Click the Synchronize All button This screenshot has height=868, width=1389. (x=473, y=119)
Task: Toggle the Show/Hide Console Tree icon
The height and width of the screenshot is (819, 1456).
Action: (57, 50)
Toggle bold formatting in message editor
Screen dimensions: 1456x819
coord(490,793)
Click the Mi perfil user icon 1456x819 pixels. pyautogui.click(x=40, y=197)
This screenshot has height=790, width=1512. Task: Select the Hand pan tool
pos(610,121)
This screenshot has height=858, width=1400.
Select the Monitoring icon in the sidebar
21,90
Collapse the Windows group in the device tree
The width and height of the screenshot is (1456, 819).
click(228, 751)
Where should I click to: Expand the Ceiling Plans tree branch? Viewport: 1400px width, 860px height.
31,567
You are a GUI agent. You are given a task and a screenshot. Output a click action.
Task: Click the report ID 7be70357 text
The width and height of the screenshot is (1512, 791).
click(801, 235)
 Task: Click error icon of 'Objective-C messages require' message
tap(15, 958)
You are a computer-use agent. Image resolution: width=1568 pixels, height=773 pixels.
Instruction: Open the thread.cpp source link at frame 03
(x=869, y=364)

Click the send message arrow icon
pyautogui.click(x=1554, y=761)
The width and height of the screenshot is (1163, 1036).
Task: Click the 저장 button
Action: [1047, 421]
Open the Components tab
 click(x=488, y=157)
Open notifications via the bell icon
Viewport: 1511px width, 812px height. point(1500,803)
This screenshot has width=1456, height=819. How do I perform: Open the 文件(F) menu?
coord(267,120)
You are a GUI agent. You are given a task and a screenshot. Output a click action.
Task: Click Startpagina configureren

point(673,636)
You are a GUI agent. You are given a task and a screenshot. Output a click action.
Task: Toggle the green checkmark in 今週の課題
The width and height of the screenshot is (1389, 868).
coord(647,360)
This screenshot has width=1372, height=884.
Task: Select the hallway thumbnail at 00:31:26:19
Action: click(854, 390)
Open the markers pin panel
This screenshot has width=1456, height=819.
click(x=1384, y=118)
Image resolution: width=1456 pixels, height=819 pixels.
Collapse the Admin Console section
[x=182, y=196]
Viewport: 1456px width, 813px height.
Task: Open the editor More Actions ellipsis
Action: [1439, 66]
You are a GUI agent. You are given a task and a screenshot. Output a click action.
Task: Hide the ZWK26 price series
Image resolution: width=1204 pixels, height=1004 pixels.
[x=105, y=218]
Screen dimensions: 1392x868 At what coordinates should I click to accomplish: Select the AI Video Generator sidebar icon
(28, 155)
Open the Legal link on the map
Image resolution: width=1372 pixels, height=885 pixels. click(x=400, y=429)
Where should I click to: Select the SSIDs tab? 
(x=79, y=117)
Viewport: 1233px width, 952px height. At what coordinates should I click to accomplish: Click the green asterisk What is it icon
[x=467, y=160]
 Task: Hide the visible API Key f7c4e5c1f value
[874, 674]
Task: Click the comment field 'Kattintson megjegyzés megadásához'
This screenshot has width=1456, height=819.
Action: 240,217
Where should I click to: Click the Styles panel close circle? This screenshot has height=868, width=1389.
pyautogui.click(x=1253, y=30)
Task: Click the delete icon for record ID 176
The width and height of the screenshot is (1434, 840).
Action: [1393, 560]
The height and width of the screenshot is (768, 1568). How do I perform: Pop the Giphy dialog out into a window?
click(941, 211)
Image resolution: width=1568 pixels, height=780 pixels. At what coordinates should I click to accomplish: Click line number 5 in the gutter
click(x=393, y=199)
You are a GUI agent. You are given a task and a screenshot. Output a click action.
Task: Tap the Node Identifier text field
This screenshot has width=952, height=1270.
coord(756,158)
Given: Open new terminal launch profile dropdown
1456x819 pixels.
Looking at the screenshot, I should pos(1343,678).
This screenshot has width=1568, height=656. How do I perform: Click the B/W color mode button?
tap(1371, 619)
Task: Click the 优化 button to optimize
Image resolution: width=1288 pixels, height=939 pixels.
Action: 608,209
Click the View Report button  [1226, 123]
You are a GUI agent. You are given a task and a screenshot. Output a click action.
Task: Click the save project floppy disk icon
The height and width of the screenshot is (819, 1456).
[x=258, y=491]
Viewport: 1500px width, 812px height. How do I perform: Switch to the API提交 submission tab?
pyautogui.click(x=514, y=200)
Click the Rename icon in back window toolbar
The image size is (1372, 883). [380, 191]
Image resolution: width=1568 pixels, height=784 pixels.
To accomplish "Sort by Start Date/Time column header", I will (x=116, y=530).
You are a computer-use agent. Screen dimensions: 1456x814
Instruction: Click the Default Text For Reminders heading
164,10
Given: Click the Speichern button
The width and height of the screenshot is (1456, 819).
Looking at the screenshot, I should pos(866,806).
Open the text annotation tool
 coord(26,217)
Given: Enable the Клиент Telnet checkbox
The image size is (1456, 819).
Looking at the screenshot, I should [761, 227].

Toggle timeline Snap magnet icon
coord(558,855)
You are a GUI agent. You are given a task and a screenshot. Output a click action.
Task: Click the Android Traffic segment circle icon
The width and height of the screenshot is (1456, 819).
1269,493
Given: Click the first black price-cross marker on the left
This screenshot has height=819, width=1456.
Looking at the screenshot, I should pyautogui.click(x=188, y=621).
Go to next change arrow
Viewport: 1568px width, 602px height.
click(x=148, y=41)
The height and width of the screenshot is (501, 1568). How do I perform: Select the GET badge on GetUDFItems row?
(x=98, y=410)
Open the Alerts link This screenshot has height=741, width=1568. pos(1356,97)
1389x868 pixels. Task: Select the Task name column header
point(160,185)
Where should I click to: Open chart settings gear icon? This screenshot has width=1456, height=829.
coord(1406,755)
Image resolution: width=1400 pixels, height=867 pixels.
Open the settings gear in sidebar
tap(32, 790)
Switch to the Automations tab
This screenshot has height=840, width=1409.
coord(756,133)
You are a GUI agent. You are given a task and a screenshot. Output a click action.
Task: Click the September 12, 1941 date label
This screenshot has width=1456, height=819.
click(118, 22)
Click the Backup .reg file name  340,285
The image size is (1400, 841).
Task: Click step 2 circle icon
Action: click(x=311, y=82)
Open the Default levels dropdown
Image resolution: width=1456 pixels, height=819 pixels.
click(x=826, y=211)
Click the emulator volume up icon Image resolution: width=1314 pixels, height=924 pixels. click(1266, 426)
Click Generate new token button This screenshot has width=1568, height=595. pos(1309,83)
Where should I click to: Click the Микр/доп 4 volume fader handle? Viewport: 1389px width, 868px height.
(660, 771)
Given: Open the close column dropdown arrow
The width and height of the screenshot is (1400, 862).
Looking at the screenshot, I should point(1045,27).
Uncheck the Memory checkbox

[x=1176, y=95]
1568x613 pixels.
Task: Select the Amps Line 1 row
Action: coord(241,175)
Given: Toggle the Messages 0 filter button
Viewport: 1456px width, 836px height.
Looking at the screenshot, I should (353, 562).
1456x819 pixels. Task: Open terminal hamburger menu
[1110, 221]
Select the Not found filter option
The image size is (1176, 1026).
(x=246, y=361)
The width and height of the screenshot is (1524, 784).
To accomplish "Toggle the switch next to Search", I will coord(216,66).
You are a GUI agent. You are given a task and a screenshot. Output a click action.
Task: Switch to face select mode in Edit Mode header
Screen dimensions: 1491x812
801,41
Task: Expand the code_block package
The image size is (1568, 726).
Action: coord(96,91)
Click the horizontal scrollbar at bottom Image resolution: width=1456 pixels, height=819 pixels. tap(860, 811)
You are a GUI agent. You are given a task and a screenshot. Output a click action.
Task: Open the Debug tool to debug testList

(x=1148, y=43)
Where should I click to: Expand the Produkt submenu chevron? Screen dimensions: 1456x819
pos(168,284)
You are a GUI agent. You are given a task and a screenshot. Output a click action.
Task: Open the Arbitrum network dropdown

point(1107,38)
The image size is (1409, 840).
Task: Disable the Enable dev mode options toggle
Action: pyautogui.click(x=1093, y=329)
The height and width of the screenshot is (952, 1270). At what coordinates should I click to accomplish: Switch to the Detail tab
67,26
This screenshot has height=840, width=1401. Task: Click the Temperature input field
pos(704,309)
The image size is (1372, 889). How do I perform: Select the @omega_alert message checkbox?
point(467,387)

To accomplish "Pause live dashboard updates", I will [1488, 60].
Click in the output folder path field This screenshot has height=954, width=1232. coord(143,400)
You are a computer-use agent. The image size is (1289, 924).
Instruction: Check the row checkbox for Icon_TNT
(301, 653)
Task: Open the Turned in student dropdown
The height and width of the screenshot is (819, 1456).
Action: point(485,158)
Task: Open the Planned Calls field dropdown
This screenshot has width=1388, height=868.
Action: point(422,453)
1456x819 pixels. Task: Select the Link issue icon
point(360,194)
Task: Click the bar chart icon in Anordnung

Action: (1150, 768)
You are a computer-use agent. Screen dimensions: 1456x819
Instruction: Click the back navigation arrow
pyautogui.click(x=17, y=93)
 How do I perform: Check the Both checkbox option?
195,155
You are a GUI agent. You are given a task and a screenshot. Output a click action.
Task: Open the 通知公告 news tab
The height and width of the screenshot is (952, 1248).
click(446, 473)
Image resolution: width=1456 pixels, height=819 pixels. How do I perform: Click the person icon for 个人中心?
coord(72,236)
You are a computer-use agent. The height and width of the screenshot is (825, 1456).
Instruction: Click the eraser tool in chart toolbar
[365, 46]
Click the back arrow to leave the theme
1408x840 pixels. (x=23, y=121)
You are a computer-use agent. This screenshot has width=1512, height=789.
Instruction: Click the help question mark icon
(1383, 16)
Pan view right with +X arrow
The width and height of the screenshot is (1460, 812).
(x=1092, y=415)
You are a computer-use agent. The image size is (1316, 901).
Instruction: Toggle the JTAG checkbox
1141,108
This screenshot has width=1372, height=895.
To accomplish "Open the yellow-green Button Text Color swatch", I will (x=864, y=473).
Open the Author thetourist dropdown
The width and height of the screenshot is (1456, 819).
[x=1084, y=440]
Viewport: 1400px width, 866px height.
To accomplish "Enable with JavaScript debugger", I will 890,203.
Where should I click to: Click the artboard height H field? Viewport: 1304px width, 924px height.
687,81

○ ○ ○

Work request = Word for word, restate the data above from its first line down to and including the line with "Task: Toggle the Show/Hide Console Tree icon".

Written solution =
Click the Synchronize All button This screenshot has height=868, width=1389. (x=473, y=119)
Task: Toggle the Show/Hide Console Tree icon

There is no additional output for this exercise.